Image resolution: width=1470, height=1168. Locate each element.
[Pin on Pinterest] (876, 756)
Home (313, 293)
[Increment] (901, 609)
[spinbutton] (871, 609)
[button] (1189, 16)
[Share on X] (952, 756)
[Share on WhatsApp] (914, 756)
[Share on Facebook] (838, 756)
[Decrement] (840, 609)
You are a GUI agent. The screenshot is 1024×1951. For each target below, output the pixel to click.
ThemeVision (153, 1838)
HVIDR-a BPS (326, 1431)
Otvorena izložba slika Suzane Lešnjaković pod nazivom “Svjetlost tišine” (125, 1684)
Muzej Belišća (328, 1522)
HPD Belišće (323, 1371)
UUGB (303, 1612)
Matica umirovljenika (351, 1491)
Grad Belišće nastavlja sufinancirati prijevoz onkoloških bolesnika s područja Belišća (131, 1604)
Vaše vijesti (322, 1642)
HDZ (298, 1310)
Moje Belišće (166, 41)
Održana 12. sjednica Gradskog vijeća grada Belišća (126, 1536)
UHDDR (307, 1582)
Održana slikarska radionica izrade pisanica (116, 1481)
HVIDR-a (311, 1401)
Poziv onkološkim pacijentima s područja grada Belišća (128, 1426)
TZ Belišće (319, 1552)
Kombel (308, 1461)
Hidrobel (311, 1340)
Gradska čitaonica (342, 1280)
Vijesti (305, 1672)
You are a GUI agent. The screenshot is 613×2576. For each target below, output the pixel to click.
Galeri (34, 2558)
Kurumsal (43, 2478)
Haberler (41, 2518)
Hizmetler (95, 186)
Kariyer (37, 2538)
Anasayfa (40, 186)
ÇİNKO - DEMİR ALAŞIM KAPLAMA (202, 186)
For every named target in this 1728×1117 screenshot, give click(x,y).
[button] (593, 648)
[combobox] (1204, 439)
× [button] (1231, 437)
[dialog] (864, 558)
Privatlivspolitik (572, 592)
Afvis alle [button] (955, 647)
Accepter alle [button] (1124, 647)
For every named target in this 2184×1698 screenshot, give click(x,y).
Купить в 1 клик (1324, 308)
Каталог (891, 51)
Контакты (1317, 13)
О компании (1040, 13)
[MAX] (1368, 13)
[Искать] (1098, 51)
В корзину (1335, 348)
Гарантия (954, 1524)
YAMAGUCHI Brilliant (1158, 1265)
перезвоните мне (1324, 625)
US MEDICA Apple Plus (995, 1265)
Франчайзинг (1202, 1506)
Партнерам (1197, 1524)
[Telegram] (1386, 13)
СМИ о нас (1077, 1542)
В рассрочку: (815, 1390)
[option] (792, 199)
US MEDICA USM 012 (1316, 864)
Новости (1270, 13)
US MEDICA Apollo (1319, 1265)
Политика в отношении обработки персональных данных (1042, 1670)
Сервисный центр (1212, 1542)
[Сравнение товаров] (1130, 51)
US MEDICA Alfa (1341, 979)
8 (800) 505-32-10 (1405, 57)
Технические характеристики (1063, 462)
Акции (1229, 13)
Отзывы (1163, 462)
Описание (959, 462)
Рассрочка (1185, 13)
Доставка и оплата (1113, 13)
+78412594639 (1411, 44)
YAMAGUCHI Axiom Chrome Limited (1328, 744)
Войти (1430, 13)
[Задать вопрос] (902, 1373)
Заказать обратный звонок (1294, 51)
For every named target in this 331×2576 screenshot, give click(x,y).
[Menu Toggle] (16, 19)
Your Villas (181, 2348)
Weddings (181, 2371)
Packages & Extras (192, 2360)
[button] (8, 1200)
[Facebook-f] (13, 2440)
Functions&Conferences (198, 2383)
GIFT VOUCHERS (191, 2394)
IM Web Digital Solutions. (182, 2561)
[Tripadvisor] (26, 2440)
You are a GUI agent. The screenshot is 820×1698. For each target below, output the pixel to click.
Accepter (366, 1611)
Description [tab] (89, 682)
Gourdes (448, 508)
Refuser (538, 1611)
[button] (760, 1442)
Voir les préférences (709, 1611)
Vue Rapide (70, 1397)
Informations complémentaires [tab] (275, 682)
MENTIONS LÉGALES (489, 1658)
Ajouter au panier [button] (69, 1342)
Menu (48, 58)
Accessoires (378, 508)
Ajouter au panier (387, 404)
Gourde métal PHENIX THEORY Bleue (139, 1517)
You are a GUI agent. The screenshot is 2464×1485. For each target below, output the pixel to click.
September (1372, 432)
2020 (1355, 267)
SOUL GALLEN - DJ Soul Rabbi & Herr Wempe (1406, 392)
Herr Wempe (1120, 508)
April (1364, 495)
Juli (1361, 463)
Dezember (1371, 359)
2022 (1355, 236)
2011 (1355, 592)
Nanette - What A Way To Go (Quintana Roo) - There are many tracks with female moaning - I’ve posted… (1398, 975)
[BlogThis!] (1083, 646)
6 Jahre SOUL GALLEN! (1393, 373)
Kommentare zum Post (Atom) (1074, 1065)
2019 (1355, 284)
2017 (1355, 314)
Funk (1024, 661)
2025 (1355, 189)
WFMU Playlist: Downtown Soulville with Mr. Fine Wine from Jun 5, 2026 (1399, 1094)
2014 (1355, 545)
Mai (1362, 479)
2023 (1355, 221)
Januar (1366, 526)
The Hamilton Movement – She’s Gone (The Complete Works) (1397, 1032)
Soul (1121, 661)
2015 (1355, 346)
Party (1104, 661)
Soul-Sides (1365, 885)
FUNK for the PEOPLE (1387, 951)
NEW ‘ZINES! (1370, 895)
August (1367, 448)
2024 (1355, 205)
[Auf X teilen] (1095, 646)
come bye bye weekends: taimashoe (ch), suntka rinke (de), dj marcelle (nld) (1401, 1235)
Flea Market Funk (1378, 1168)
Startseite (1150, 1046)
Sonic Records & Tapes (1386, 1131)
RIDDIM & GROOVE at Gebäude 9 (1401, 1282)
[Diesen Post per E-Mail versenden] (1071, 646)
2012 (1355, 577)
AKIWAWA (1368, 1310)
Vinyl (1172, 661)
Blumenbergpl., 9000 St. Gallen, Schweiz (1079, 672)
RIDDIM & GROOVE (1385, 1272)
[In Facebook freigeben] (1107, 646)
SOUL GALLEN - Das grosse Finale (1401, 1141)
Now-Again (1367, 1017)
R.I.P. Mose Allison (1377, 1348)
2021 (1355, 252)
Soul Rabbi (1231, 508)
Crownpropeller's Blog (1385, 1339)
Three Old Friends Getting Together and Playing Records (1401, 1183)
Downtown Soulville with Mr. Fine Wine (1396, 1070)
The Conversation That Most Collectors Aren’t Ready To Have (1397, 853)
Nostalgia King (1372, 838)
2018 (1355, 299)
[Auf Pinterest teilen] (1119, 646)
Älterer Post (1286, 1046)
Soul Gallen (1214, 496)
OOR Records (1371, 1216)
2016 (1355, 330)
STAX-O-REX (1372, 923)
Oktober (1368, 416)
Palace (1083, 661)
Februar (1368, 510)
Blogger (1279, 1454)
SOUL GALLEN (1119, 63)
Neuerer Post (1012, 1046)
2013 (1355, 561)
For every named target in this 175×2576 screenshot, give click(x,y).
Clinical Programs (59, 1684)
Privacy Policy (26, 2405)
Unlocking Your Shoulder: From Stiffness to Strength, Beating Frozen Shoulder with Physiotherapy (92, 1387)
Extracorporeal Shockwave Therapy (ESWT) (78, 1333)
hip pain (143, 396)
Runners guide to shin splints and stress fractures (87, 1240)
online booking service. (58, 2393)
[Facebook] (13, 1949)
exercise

» **What to work on**: Your task is to copy every entry above, exactly as written.

» **Output of the exercise**:
Image resolution: width=1470, height=1168. Locate each element.
[Pin on Pinterest] (876, 756)
Home (313, 293)
[Increment] (901, 609)
[spinbutton] (871, 609)
[button] (1189, 16)
[Share on X] (952, 756)
[Share on WhatsApp] (914, 756)
[Share on Facebook] (838, 756)
[Decrement] (840, 609)
You are a GUI agent. The screenshot is 1024×1951. For each target below, output the pixel to click.
ThemeVision (153, 1838)
HVIDR-a BPS (326, 1431)
Otvorena izložba slika Suzane Lešnjaković pod nazivom “Svjetlost tišine” (125, 1684)
Muzej Belišća (328, 1522)
HPD Belišće (323, 1371)
UUGB (303, 1612)
Matica umirovljenika (351, 1491)
Grad Belišće nastavlja sufinancirati prijevoz onkoloških bolesnika s područja Belišća (131, 1604)
Vaše vijesti (322, 1642)
HDZ (298, 1310)
Moje Belišće (166, 41)
Održana 12. sjednica Gradskog vijeća grada Belišća (126, 1536)
UHDDR (307, 1582)
Održana slikarska radionica izrade pisanica (116, 1481)
HVIDR-a (311, 1401)
Poziv onkološkim pacijentima s područja grada Belišća (128, 1426)
TZ Belišće (319, 1552)
Kombel (308, 1461)
Hidrobel (311, 1340)
Gradska čitaonica (342, 1280)
Vijesti (305, 1672)
You are a GUI agent. The screenshot is 613×2576. For each target below, output the pixel to click.
Galeri (34, 2558)
Kurumsal (43, 2478)
Haberler (41, 2518)
Hizmetler (95, 186)
Kariyer (37, 2538)
Anasayfa (40, 186)
ÇİNKO - DEMİR ALAŞIM KAPLAMA (202, 186)
For every named target in this 1728×1117 screenshot, give click(x,y).
[button] (593, 648)
[combobox] (1204, 439)
× [button] (1231, 437)
[dialog] (864, 558)
Privatlivspolitik (572, 592)
Afvis alle [button] (955, 647)
Accepter alle [button] (1124, 647)
For every named target in this 2184×1698 screenshot, give click(x,y).
Купить в 1 клик (1324, 308)
Каталог (891, 51)
Контакты (1317, 13)
О компании (1040, 13)
[MAX] (1368, 13)
[Искать] (1098, 51)
В корзину (1335, 348)
Гарантия (954, 1524)
YAMAGUCHI Brilliant (1158, 1265)
перезвоните мне (1324, 625)
US MEDICA Apple Plus (995, 1265)
Франчайзинг (1202, 1506)
Партнерам (1197, 1524)
[Telegram] (1386, 13)
СМИ о нас (1077, 1542)
В рассрочку: (815, 1390)
[option] (792, 199)
US MEDICA USM 012 (1316, 864)
Новости (1270, 13)
US MEDICA Apollo (1319, 1265)
Политика в отношении обработки персональных данных (1042, 1670)
Сервисный центр (1212, 1542)
[Сравнение товаров] (1130, 51)
US MEDICA Alfa (1341, 979)
8 (800) 505-32-10 (1405, 57)
Технические характеристики (1063, 462)
Акции (1229, 13)
Отзывы (1163, 462)
Описание (959, 462)
Рассрочка (1185, 13)
Доставка и оплата (1113, 13)
+78412594639 (1411, 44)
YAMAGUCHI Axiom Chrome Limited (1328, 744)
Войти (1430, 13)
[Задать вопрос] (902, 1373)
Заказать обратный звонок (1294, 51)
For every named target in this 331×2576 screenshot, give click(x,y).
[Menu Toggle] (16, 19)
Your Villas (181, 2348)
Weddings (181, 2371)
Packages & Extras (192, 2360)
[button] (8, 1200)
[Facebook-f] (13, 2440)
Functions&Conferences (198, 2383)
GIFT VOUCHERS (191, 2394)
IM Web Digital Solutions. (182, 2561)
[Tripadvisor] (26, 2440)
You are a GUI agent. The screenshot is 820×1698. For each target below, output the pixel to click.
Accepter (366, 1611)
Description [tab] (89, 682)
Gourdes (448, 508)
Refuser (538, 1611)
[button] (760, 1442)
Voir les préférences (709, 1611)
Vue Rapide (70, 1397)
Informations complémentaires [tab] (275, 682)
MENTIONS LÉGALES (489, 1658)
Ajouter au panier [button] (69, 1342)
Menu (48, 58)
Accessoires (378, 508)
Ajouter au panier (387, 404)
Gourde métal PHENIX THEORY Bleue (139, 1517)
You are a GUI agent. The screenshot is 2464×1485. For each target below, output the pixel to click.
September (1372, 432)
2020 (1355, 267)
SOUL GALLEN - DJ Soul Rabbi & Herr Wempe (1406, 392)
Herr Wempe (1120, 508)
April (1364, 495)
Juli (1361, 463)
Dezember (1371, 359)
2022 (1355, 236)
2011 (1355, 592)
Nanette - What A Way To Go (Quintana Roo) - There are many tracks with female moaning - I’ve posted… (1398, 975)
[BlogThis!] (1083, 646)
6 Jahre SOUL GALLEN! (1393, 373)
Kommentare zum Post (Atom) (1074, 1065)
2019 (1355, 284)
2017 (1355, 314)
Funk (1024, 661)
2025 (1355, 189)
WFMU Playlist: Downtown Soulville with Mr. Fine Wine from Jun 5, 2026 (1399, 1094)
2014 (1355, 545)
Mai (1362, 479)
2023 (1355, 221)
Januar (1366, 526)
The Hamilton Movement – She’s Gone (The Complete Works) (1397, 1032)
Soul (1121, 661)
2015 (1355, 346)
Party (1104, 661)
Soul-Sides (1365, 885)
FUNK for the PEOPLE (1387, 951)
NEW ‘ZINES! (1370, 895)
August (1367, 448)
2024 (1355, 205)
[Auf X teilen] (1095, 646)
come bye bye weekends: taimashoe (ch), suntka rinke (de), dj marcelle (nld) (1401, 1235)
Flea Market Funk (1378, 1168)
Startseite (1150, 1046)
Sonic Records & Tapes (1386, 1131)
RIDDIM & GROOVE at Gebäude 9 (1401, 1282)
[Diesen Post per E-Mail versenden] (1071, 646)
2012 (1355, 577)
AKIWAWA (1368, 1310)
Vinyl (1172, 661)
Blumenbergpl., 9000 St. Gallen, Schweiz (1079, 672)
RIDDIM & GROOVE (1385, 1272)
[In Facebook freigeben] (1107, 646)
SOUL GALLEN - Das grosse Finale (1401, 1141)
Now-Again (1367, 1017)
R.I.P. Mose Allison (1377, 1348)
2021 (1355, 252)
Soul Rabbi (1231, 508)
Crownpropeller's Blog (1385, 1339)
Three Old Friends Getting Together and Playing Records (1401, 1183)
Downtown Soulville with Mr. Fine Wine (1396, 1070)
The Conversation That Most Collectors Aren’t Ready To Have (1397, 853)
Nostalgia King (1372, 838)
2018 (1355, 299)
[Auf Pinterest teilen] (1119, 646)
Älterer Post (1286, 1046)
Soul Gallen (1214, 496)
OOR Records (1371, 1216)
2016 (1355, 330)
STAX-O-REX (1372, 923)
Oktober (1368, 416)
Palace (1083, 661)
Februar (1368, 510)
Blogger (1279, 1454)
SOUL GALLEN (1119, 63)
Neuerer Post (1012, 1046)
2013 (1355, 561)
For every named target in this 175×2576 screenshot, give click(x,y).
Clinical Programs (59, 1684)
Privacy Policy (26, 2405)
Unlocking Your Shoulder: From Stiffness to Strength, Beating Frozen Shoulder with Physiotherapy (92, 1387)
Extracorporeal Shockwave Therapy (ESWT) (78, 1333)
hip pain (143, 396)
Runners guide to shin splints and stress fractures (87, 1240)
online booking service. (58, 2393)
[Facebook] (13, 1949)
exercise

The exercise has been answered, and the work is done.